Image Synthesis with Class-Aware Semantic Diffusion Models for Surgical Scene Segmentation

Yihang Zhou,Rebecca Towning,Zaid Awad,Stamatia Giannarou
2024-10-31
Abstract:Surgical scene segmentation is essential for enhancing surgical precision, yet it is frequently compromised by the scarcity and imbalance of available data. To address these challenges, semantic image synthesis methods based on generative adversarial networks and diffusion models have been developed. However, these models often yield non-diverse images and fail to capture small, critical tissue classes, limiting their effectiveness. In response, we propose the Class-Aware Semantic Diffusion Model (CASDM), a novel approach which utilizes segmentation maps as conditions for image synthesis to tackle data scarcity and imbalance. Novel class-aware mean squared error and class-aware self-perceptual loss functions have been defined to prioritize critical, less visible classes, thereby enhancing image quality and relevance. Furthermore, to our knowledge, we are the first to generate multi-class segmentation maps using text prompts in a novel fashion to specify their contents. These maps are then used by CASDM to generate surgical scene images, enhancing datasets for training and validating segmentation models. Our evaluation, which assesses both image quality and downstream segmentation performance, demonstrates the strong effectiveness and generalisability of CASDM in producing realistic image-map pairs, significantly advancing surgical scene segmentation across diverse and challenging datasets.
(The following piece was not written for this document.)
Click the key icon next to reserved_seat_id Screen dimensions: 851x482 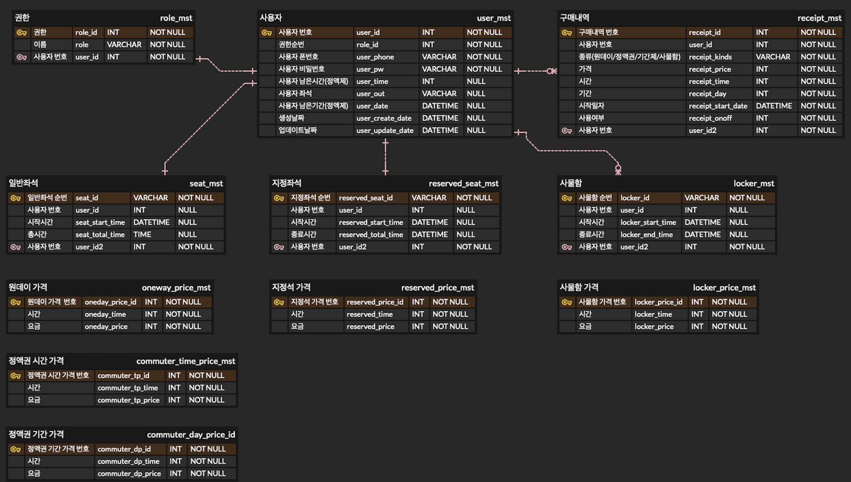click(x=279, y=198)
Computer Vision and Pattern Recognition,Artificial Intelligence
What problem does this paper attempt to address?
This paper attempts to solve the problems of data scarcity and class imbalance in surgical scene segmentation. Specifically: 1. **Data Scarcity**: Surgical scene segmentation requires a large amount of annotated data to train the model. However, obtaining this data is both time - consuming and labor - intensive, and it is often difficult for professional surgeons to accurately annotate low - contrast areas and unclear edges. 2. **Class Imbalance**: Although existing multi - class segmentation methods perform well in segmenting large and obvious anatomical structures or surgical tools, they often have difficulty accurately identifying certain classes when these classes are significantly smaller or less frequent in the dataset. This imbalance will lead to poor generalization ability of the model for these rare classes during testing, affecting the application effect in surgery, especially in cases where precise identification of subtle abnormalities is required. To address these problems, the paper proposes a new method - **Class - Aware Semantic Diffusion Model (CASDM)**, which uses segmentation maps as conditions for image synthesis to solve the problems of data scarcity and imbalance. In addition, new loss functions (such as class - aware mean - squared - error loss and class - aware self - perception loss) are introduced to improve image quality and relevance, and text prompts are used for the first time to generate multi - class segmentation maps, thereby guiding image synthesis and enhancing the diversity of the dataset. Experimental results show that CASDM has significant advantages in generating high - quality images and improving the performance of downstream segmentation tasks, especially when dealing with scarce and challenging classes.